Top of The input
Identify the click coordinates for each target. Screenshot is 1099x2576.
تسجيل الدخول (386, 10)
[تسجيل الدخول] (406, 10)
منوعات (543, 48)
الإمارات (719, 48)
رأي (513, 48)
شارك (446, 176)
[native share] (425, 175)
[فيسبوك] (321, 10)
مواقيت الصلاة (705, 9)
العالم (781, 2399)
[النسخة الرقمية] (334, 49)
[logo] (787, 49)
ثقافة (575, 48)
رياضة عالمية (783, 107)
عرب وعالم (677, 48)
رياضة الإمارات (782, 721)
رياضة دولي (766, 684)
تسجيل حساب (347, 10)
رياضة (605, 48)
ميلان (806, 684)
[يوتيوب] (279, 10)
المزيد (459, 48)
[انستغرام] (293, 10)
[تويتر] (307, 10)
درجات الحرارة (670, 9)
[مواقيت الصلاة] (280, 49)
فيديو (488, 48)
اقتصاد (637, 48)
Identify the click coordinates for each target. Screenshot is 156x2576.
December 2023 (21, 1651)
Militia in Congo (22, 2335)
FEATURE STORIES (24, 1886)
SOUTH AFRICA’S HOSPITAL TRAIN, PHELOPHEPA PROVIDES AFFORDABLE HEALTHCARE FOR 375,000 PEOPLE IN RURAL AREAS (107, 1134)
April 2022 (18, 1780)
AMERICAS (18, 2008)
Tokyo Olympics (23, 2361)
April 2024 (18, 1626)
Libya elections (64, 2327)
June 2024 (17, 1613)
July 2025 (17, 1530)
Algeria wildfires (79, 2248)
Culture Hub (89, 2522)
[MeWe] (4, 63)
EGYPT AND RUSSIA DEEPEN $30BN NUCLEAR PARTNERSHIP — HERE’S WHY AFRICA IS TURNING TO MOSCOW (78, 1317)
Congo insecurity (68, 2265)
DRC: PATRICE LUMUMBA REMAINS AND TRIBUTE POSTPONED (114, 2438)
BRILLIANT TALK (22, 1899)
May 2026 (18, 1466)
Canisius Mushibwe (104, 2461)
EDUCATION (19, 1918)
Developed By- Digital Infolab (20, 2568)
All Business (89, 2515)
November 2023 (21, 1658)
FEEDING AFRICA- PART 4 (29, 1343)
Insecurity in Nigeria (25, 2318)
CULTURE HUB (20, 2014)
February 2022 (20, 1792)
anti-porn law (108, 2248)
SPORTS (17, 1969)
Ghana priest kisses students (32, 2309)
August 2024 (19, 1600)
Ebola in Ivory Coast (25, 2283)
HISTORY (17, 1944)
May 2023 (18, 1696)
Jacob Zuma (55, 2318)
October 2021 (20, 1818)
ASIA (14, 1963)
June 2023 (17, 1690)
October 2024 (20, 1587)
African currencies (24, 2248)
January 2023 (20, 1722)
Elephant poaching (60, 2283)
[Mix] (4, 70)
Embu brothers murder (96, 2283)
Bottom of The input
Work required: Print every record above. Keep each one exactly as it is.

Expected output:
Identify the click coordinates for each target. Screenshot is 1099x2576.
تسجيل الدخول (386, 10)
[تسجيل الدخول] (406, 10)
منوعات (543, 48)
الإمارات (719, 48)
رأي (513, 48)
شارك (446, 176)
[native share] (425, 175)
[فيسبوك] (321, 10)
مواقيت الصلاة (705, 9)
العالم (781, 2399)
[النسخة الرقمية] (334, 49)
[logo] (787, 49)
ثقافة (575, 48)
رياضة عالمية (783, 107)
عرب وعالم (677, 48)
رياضة الإمارات (782, 721)
رياضة دولي (766, 684)
تسجيل حساب (347, 10)
رياضة (605, 48)
ميلان (806, 684)
[يوتيوب] (279, 10)
المزيد (459, 48)
[انستغرام] (293, 10)
[تويتر] (307, 10)
درجات الحرارة (670, 9)
[مواقيت الصلاة] (280, 49)
فيديو (488, 48)
اقتصاد (637, 48)
Identify the click coordinates for each target. Screenshot is 156x2576.
December 2023 (21, 1651)
Militia in Congo (22, 2335)
FEATURE STORIES (24, 1886)
SOUTH AFRICA’S HOSPITAL TRAIN, PHELOPHEPA PROVIDES AFFORDABLE HEALTHCARE FOR 375,000 PEOPLE IN RURAL AREAS (107, 1134)
April 2022 (18, 1780)
AMERICAS (18, 2008)
Tokyo Olympics (23, 2361)
April 2024 (18, 1626)
Libya elections (64, 2327)
June 2024 (17, 1613)
July 2025 (17, 1530)
Algeria wildfires (79, 2248)
Culture Hub (89, 2522)
[MeWe] (4, 63)
EGYPT AND RUSSIA DEEPEN $30BN NUCLEAR PARTNERSHIP — HERE’S WHY AFRICA IS TURNING TO MOSCOW (78, 1317)
Congo insecurity (68, 2265)
DRC: PATRICE LUMUMBA REMAINS AND TRIBUTE POSTPONED (114, 2438)
BRILLIANT TALK (22, 1899)
May 2026 (18, 1466)
Canisius Mushibwe (104, 2461)
EDUCATION (19, 1918)
Developed By- Digital Infolab (20, 2568)
All Business (89, 2515)
November 2023 (21, 1658)
FEEDING AFRICA- PART 4 (29, 1343)
Insecurity in Nigeria (25, 2318)
CULTURE HUB (20, 2014)
February 2022 (20, 1792)
anti-porn law (108, 2248)
SPORTS (17, 1969)
Ghana priest kisses students (32, 2309)
August 2024 (19, 1600)
Ebola in Ivory Coast (25, 2283)
HISTORY (17, 1944)
May 2023 (18, 1696)
Jacob Zuma (55, 2318)
October 2021 (20, 1818)
ASIA (14, 1963)
June 2023 (17, 1690)
October 2024 (20, 1587)
African currencies (24, 2248)
January 2023 (20, 1722)
Elephant poaching (60, 2283)
[Mix] (4, 70)
Embu brothers murder (96, 2283)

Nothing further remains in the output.